Basically "Clay" is as uninspired in its view of the material as "The Robot Fixer" was unique and powerful. It gets **
Overall, the film gets **1/2, but "The Robot Fixer" deserves to be seen by anyone interested in independent cinema.
"My Robot Baby"
This film was the second least broad concept of the four and is consequently the second most interesting tale. Like a Real Life `The Sims' game, this film offers a scenario in which a couple receives a robot child as test to see if they can care for a real baby.
Of the four, this one is perhaps the most naturally acted and directed. It's a smart choice to have as the first film in the series, because it is impossible to figure out what direction it will end up going in until it finally inches to the end. There are times when it seems like it is a Twilight Zone style alternate universe tale, times when it seems like a charming family drama. While we care for the relationship between the couple, we can't figure out how we should care about Marcia after the beginning scene of her as a child. The robot child starts to act more and more berserk, and the film starts to veer off in a direction like it will become a horror movie.
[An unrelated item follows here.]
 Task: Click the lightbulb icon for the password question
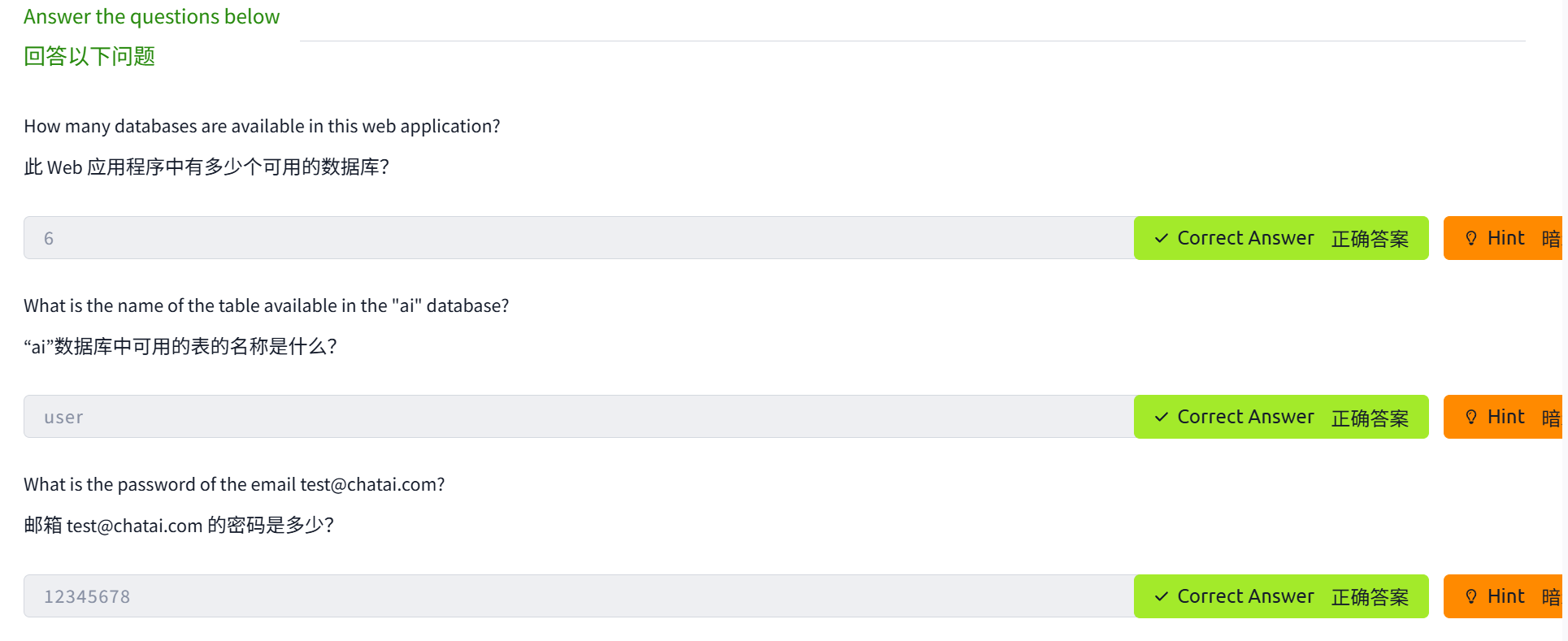tap(1470, 596)
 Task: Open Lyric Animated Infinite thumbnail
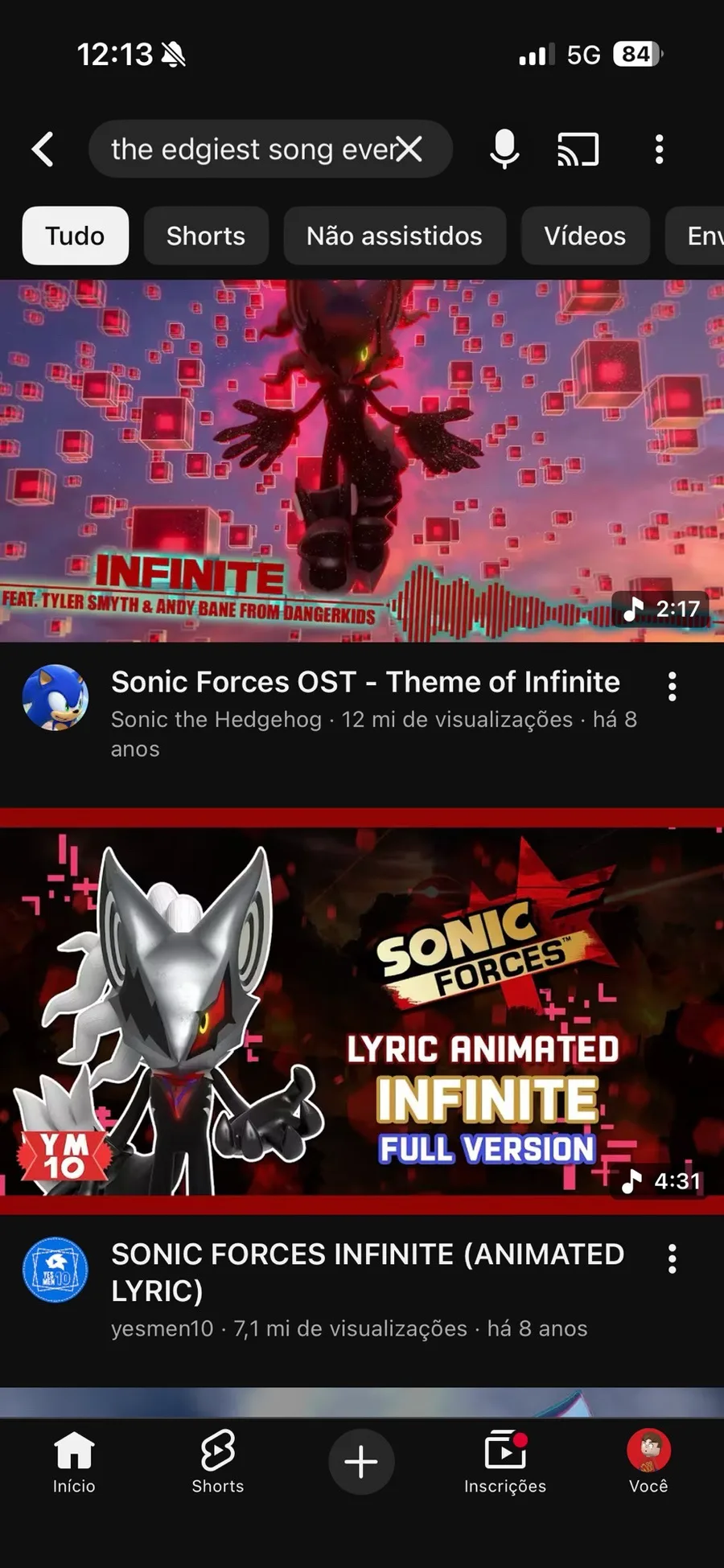[x=362, y=1012]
While the film sometimes seemed like it would go in an obvious direction, let it be said that Pak never takes the easy way out and has a way of controlling just what expectations are made for the viewer. This Story deserves ***/****.
"The Robot Fixer"
Easily the most moving, timeless tale of the four, this story gives the film an early peak. The story is the tale of Bernice Chin and her daughter, Grace, as they visit Bernice's estranged son Wilson, who has been hit by a car and is in a coma. Bernice and Grace stay in Wilson's apartment during their stay to see if Wilson recovers.
Bernice is frustrated by how estranged she has gotten from her son in the many years previous. She attempts to make up for lost time by cleaning everything in his rooms and making them spotless and presentable. When Grace finds a brand of toy robots that Wilson collected as children, Bernice finds a new mission: She will replace all the missing pieces of the toys and make Wilson's collection complete. She believes that if she can repair his treasured toy collection, perhaps Wilson could be revived from the coma.
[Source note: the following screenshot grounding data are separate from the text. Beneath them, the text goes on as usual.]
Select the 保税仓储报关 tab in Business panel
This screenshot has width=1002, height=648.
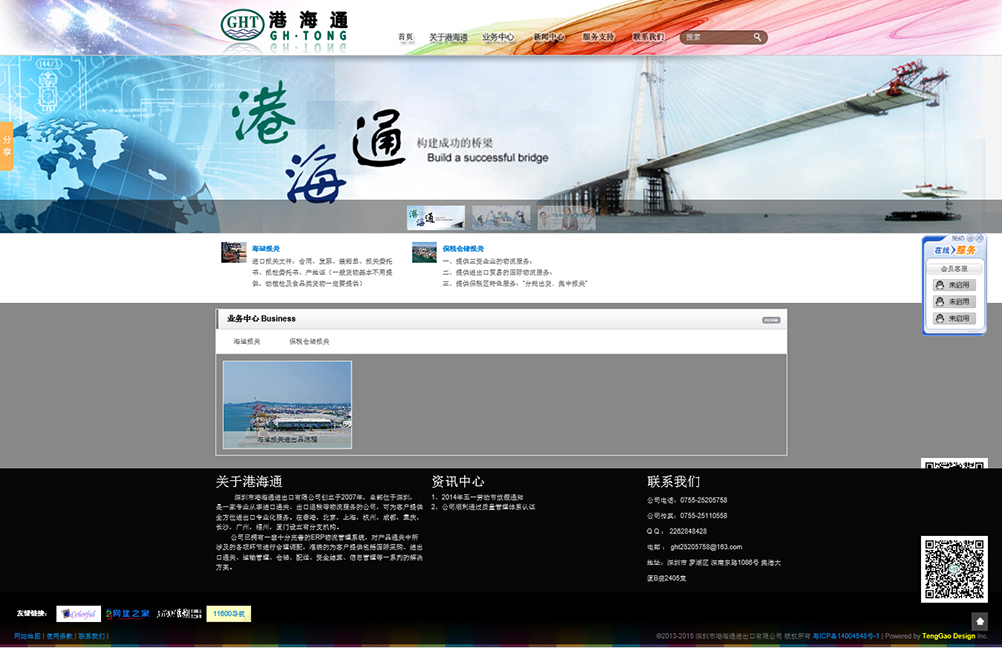click(x=309, y=341)

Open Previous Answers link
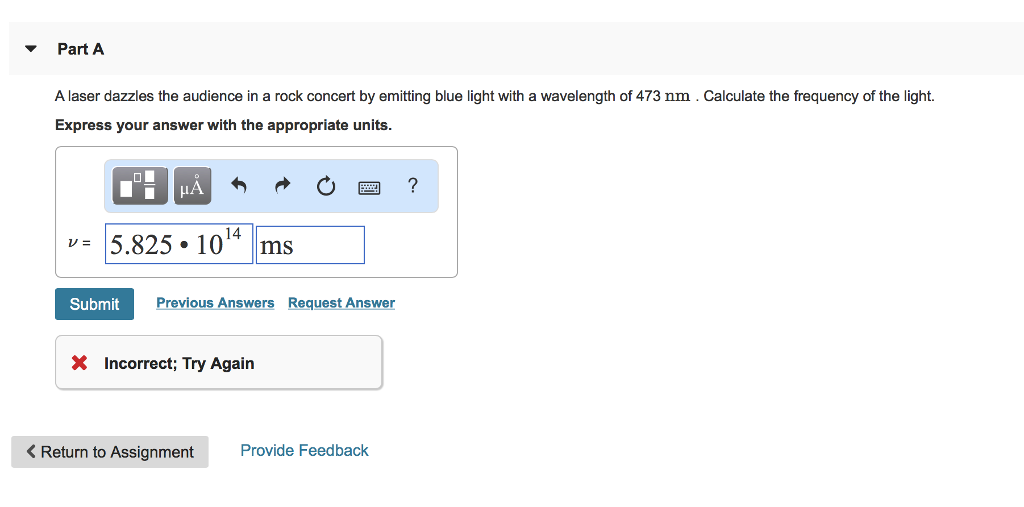pos(215,303)
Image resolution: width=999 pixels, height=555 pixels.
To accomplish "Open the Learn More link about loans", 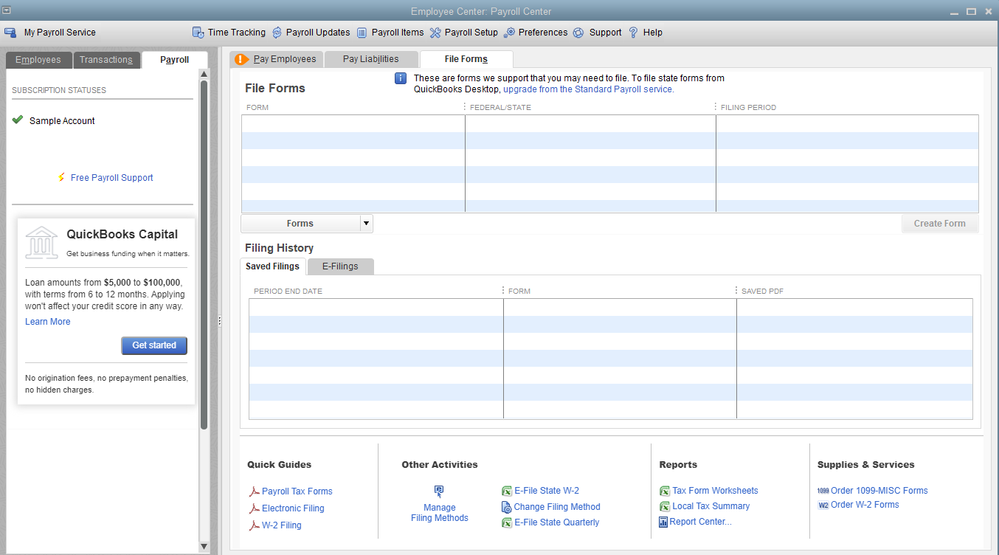I will coord(48,322).
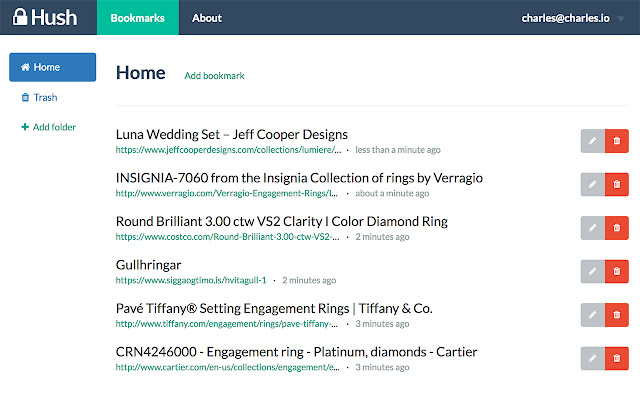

The direction, acting, and screenwriting give this piece a wonderfully natural, believable feeling. Because of Pak's charming simplicity, the story is beautifully relatable with just about anyone that could watch it. "The Robot Fixer" finds Pak catering completely to his strengths. The movie includes many subtle nuances and builds on its main themes quite knowingly, as when Grace tells her mom of how valuable each of Wilson's organs could be donated to many hopeful organ receivers around the country. It becomes evident how meaningful Bernice's struggle to mend her child with the toy pieces is, and we start to see there is a bigger meaning here than simply Bernice trying to mend her estranged relationship with her son.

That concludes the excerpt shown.